« Littéralement, on pourrait considérer les rêves comme les sous-sols de l’univers conscient » : Wes Craven semble proposer une illustration littérale de Baudrillard à travers ce « Nightmare » à forte connotation freudienne. Tout comme dans la lecture Lacanienne, l’inconscient a ici son langage et nous parle à travers les rêves. Dans le film, les mondes que sont l’état de veille et le sommeil perdent de leur étanchéité ; Les corps se liquéfient, à l’instar de celui de Glenn : devenu geyser de sang, il figure la matérialisation atroce du sommeil comme retour au bain originel, amniotique.
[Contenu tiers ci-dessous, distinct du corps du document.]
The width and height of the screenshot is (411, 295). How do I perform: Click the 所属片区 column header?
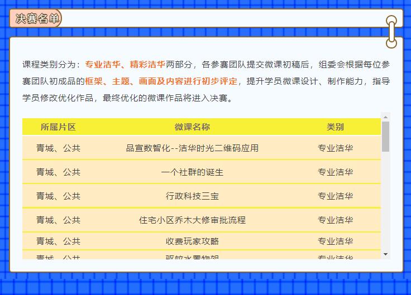point(58,127)
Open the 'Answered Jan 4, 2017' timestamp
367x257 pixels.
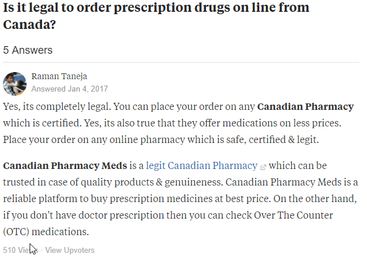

La liquéfaction pour dire la traversée que représente le sommeil.
Révélateur, le sommeil laisse des traces dans l’univers conscient : manifestation physique (brûlures, lacérations) qui expriment la réalité de l’inconscient. Et, comme chez Jung, il s’agit ici d’un inconscient collectif, d’un Mythe qui prend les traits de l’inénarrable Freddy Krueger. Son visage brûlé, épouvantable, vient afficher un refoulé aux relents de souffre (souvenir du napalm Vietnamien ?). L’habitant du rêve ne fait qu’incarner l’envers du décor, la réversibilité du monde.
Car, dans le film, le retour à la réalité ne signifie plus un retour à l’ordre, il entérine au contraire le chaos, que l’on croyait rêvé, comme état du monde réel. A l’instar de l’héroïne, c’est toute l’Amérique qui patauge dans le cauchemar puritain et matérialiste dont elle ne parvient pas à s’extraire.
« Nightmare » convoque par ailleurs un motif récurrent : l’Absent. Brûlé vif par les parents, le psycho-killer d’enfants revient hanter les adolescents à la fois effrayés et séduits par le sommeil, déchaînant autour de lui des pulsions contraires dans un double mouvement d’attirance et de répulsion : l’Absent, se sont avant tout les parents (tous démissionnaires : alcooliques, lointains ou sourds). Freddy devient ainsi une évidente figure paternelle (« Come to daddy ») : Nancy n’a de cesse d’aller chercher le croque-mitaine dans les flammes de l’enfer et, lorsqu’elle se jette littéralement sur lui, entamant un puissant corps à corps, elle ne fait que réaliser son désir latent d’inceste.